Bezeichnenderweise waren Themen und Text dieser Arbeit damals im Kollektiv entstanden. Für das „Sequel" über Seiersberg zeichnet aber diesmal „nur" eine Einzelperson verantwortlich, die TiB-Schauspielerin und Dramatikerin Pia Hierzegger. Vielleicht liegt in der individuellen Autorenschaft (und der schwerer beherrschbaren, großen Bühne) der Grund, warum der ehrgeizige Ansatz diesmal einigermaßen gescheitert ist. Dabei fängt das Stück über den Ort im Südosten von Graz gut an: Vogelgezwitscher, Autobahnlärm, Schmeichelmusik … „Mantscha", eine magische Wilde aus Seiersberg, die „Nonne der Natur", erschafft und löscht per Handzeichen gleichsam die Welt.

Aber dann muss der Theaterbesucher doch sehr, sehr hart auf das voraussehbare Signal warten, mit dem sie nach eineinhalb Stunden endlich „Blackout" gibt.

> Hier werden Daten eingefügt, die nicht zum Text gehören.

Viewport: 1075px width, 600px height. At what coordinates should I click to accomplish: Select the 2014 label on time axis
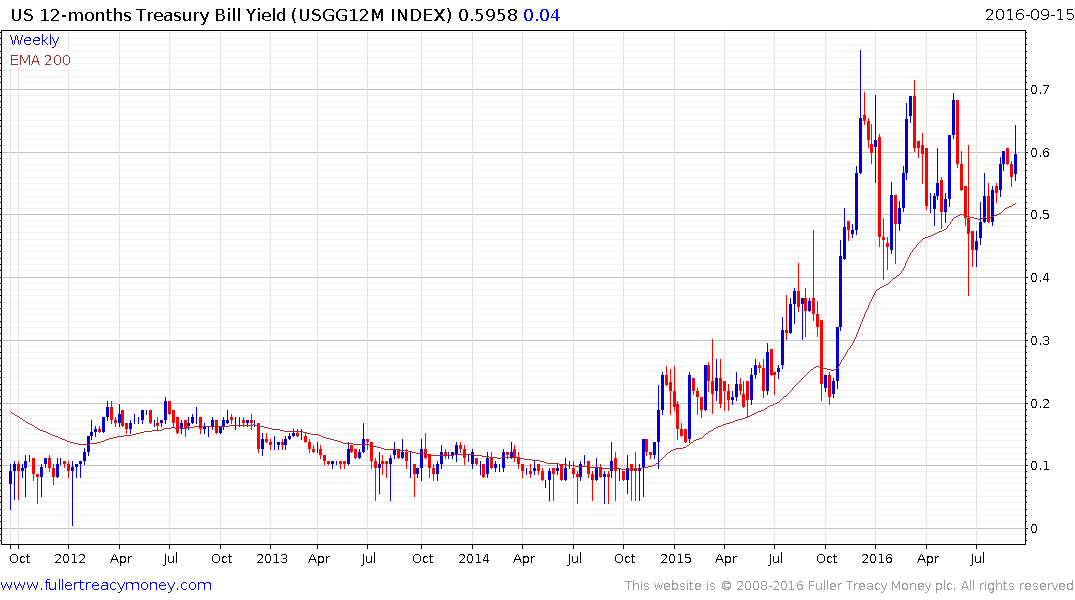[x=474, y=558]
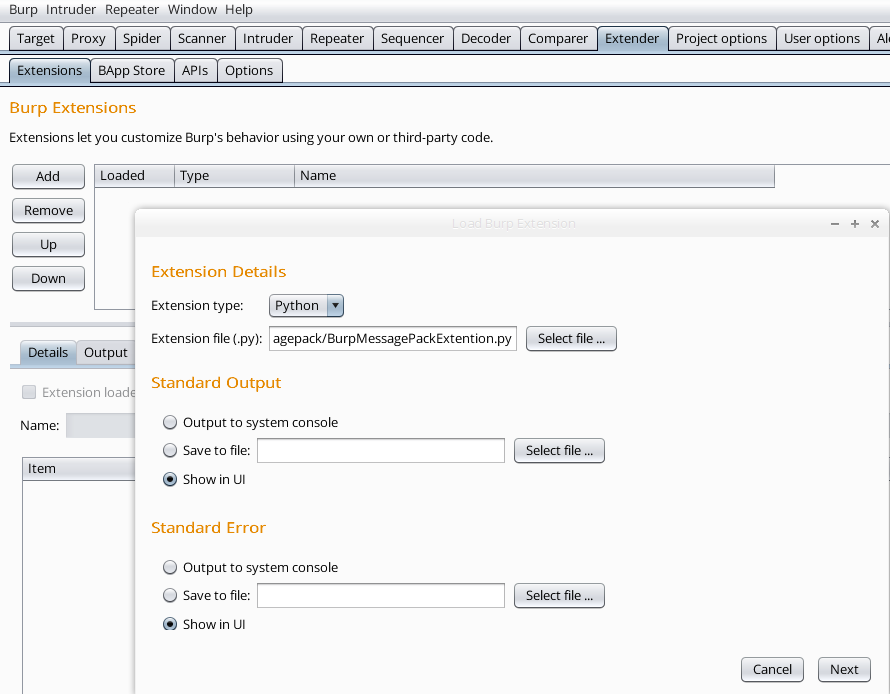Close the Load Burp Extension dialog
The width and height of the screenshot is (890, 694).
click(875, 224)
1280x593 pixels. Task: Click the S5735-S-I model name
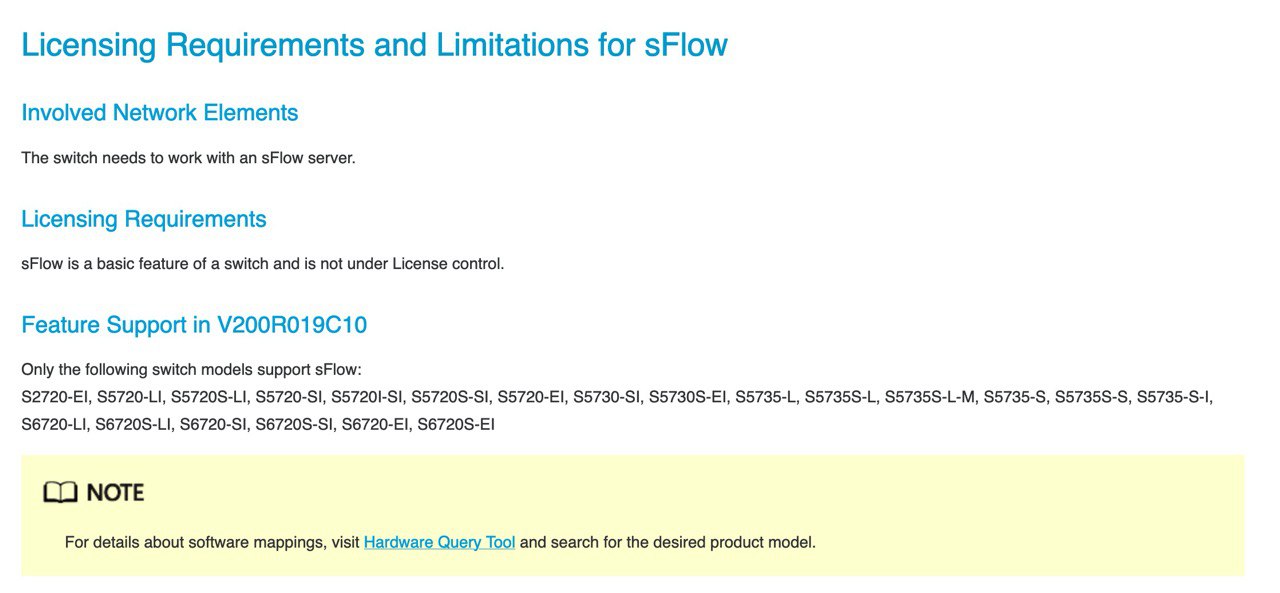point(1174,397)
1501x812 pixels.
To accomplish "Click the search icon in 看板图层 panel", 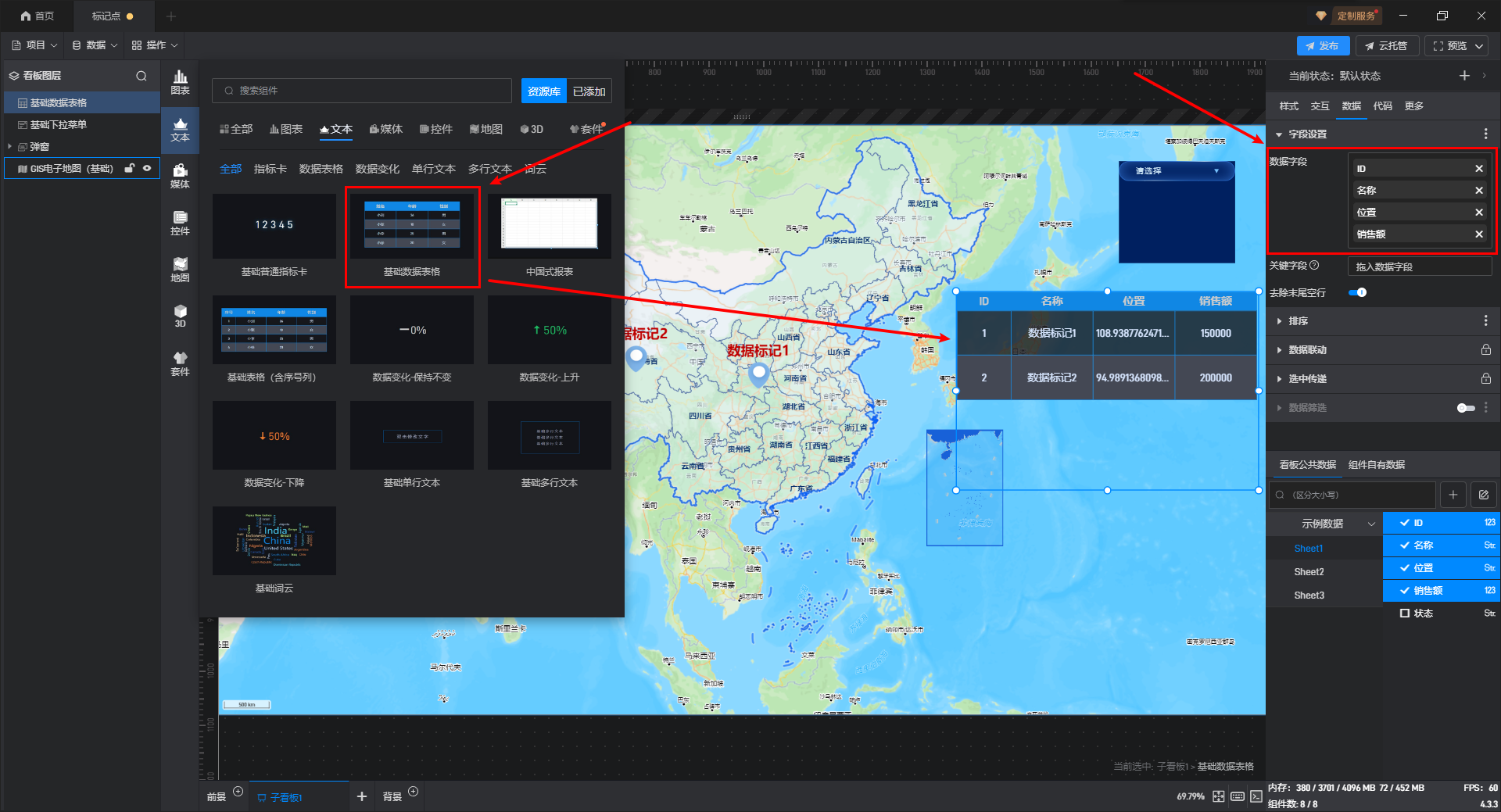I will point(142,76).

Dazwischen liegt eine einigermaßen unterhaltsame Pause, die trotzdem zahlreiche Besucher nicht bewegen konnte zu bleiben. Und eine Folge matter Nummern, in der der Hausbau und die wirren Familienverhältnisse der Graz-flüchtigen Familie knapp beschrieben werden. Mama, die „Ex", kocht, während die neue Frau namens Maria an permanenter Scheinschwangerschaft laboriert. Das Volkstheater will es, dass sich die beiden in den Haaren liegen, während Tochter Hilde dem kulturellen Angebot der Großstadt Graz nachtrauert und Brüderchen Hans ein epileptisches Tänzchen hinlegt. Der Vater, von Dominik Warta als Harald Schmidt angelegt, versucht das alles unter das neue Dach zu bringen. Diesen Ansiedlern in Seiersberg stehen die „Eingeborenen" gegenüber: Anni und ihr seit Längerem geschlechtsreifer Sohn Jakob, der mit „Mantscha" ein Pantscherl hat. Aber es kommt, wie es kommen muss. Anni beschafft irgendein Kind für Maria, damit ihr Jakob die Hilde heiraten darf.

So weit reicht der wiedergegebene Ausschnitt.